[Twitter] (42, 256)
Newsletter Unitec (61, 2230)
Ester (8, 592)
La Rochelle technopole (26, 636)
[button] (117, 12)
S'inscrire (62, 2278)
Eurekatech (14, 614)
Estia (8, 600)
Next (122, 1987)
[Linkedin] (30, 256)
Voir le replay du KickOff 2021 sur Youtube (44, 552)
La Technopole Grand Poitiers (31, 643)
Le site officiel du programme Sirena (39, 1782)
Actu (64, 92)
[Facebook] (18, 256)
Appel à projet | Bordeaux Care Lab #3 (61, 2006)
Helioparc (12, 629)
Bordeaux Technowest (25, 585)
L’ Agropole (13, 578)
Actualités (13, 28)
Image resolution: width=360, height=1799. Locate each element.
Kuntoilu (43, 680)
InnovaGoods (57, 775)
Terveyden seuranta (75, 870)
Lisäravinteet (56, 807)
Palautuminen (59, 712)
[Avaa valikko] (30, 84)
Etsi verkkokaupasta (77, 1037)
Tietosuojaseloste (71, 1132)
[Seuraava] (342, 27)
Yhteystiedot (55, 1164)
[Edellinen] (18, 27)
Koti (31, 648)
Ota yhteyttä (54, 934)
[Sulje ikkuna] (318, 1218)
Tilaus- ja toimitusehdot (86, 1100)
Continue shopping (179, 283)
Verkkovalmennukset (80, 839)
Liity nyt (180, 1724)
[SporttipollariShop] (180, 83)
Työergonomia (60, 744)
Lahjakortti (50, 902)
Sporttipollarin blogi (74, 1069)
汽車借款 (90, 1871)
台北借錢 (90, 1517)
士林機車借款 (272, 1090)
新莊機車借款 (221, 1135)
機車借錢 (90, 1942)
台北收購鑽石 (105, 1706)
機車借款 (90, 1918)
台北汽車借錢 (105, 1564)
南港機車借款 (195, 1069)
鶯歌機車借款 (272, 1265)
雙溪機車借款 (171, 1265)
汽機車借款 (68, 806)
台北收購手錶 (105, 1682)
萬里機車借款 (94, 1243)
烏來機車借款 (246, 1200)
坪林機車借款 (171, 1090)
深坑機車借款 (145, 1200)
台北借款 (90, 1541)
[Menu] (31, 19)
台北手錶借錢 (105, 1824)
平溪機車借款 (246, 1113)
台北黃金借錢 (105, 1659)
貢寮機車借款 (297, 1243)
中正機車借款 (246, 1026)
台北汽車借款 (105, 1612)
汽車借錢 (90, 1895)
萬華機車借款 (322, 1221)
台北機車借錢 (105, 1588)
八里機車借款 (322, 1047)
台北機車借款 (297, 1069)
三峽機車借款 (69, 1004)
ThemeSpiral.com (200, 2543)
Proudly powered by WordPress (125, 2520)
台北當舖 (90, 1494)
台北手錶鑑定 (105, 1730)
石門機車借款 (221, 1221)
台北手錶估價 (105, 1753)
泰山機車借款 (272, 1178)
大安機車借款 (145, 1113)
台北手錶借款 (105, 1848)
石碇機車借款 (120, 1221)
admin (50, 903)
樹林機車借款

——————

Goal of the exercise: From the listing above, how many lines contain the word "Bordeaux"? Give only the number.

Expected answer: 2